Kegiatan Career Fair ini akan berlangsung pada 7–8 Agustus 2025 di Kampus UT Surabaya, berfungsi sebagai wadah pertemuan produktif antara mahasiswa, alumni, dan berbagai industri. “Melalui Career Fair, mahasiswa dan alumni UT mendapatkan akses luas terhadap berbagai peluang karier serta ruang temu produktif dengan dunia usaha dan industri,” kata Dr. Suparti.
Dari sisi akademik, Universitas Terbuka terus melakukan transformasi kurikulum agar adaptif terhadap perubahan zaman. Transformasi ini memiliki tiga pilar utama yang menjadi fokus pengembangan lulusan:
- Penguasaan bahasa asing (mahasiswa wajib memilih satu dari lima bahasa: Inggris, Mandarin, Korea, Jerman, atau Arab).
- Pembelajaran lintas bidang (mahasiswa diberi kesempatan mengambil mata kuliah di perguruan tinggi lain, baik dalam maupun luar negeri).

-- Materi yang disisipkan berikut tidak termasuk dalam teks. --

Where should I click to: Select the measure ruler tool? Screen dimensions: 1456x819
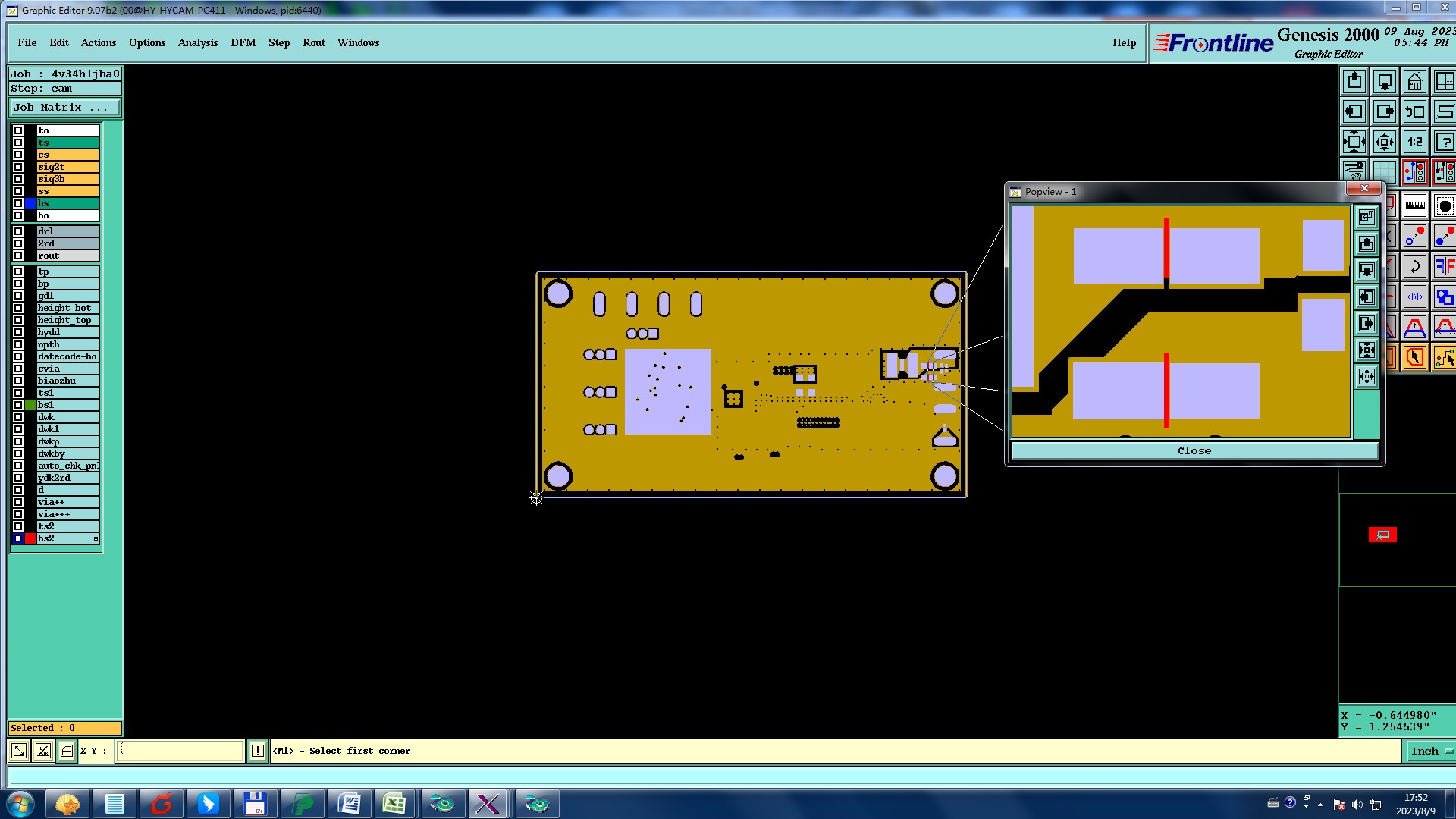click(1414, 206)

- Penguatan kompetensi dengan sertifikasi profesional.
“Mahasiswa juga akan dibekali sertifikasi kompetensi tertentu agar siap memasuki dunia kerja. Ini menjadi bagian dari sinergi kampus dengan institusi, dunia usaha, dan industri,” tambah Dr. Suparti. Langkah ini dirancang untuk memastikan lulusan memiliki keterampilan yang relevan dan diakui oleh pasar kerja.
Menjawab Tantangan dan Mengurangi Mismatch Keterampilan
Langkah-langkah strategis yang diambil UT Surabaya diharapkan dapat menjawab tantangan rendahnya literasi digital di Indonesia. Selain itu, inisiatif ini juga bertujuan untuk mengurangi fenomena mismatch keterampilan antara lulusan perguruan tinggi dan kebutuhan pasar kerja yang sering terjadi.
Sebagai pionir cyber university dan Perguruan Tinggi Negeri Badan Hukum (PTNBH), UT Surabaya bertekad menyiapkan lulusan yang memiliki kemampuan belajar mandiri. Mereka juga didorong untuk mewujudkan lifelong education serta adaptif menghadapi era digital yang dinamis.
Dengan bekal literasi data yang kuat dan jaringan kolaborasi yang luas, Dr. Suparti optimistis bahwa para lulusan UT Surabaya akan mampu memanfaatkan peluang emas. Mereka diharapkan dapat sukses dalam tren karier masa kini dan masa depan, serta memberikan kontribusi nyata bagi masyarakat dan industri.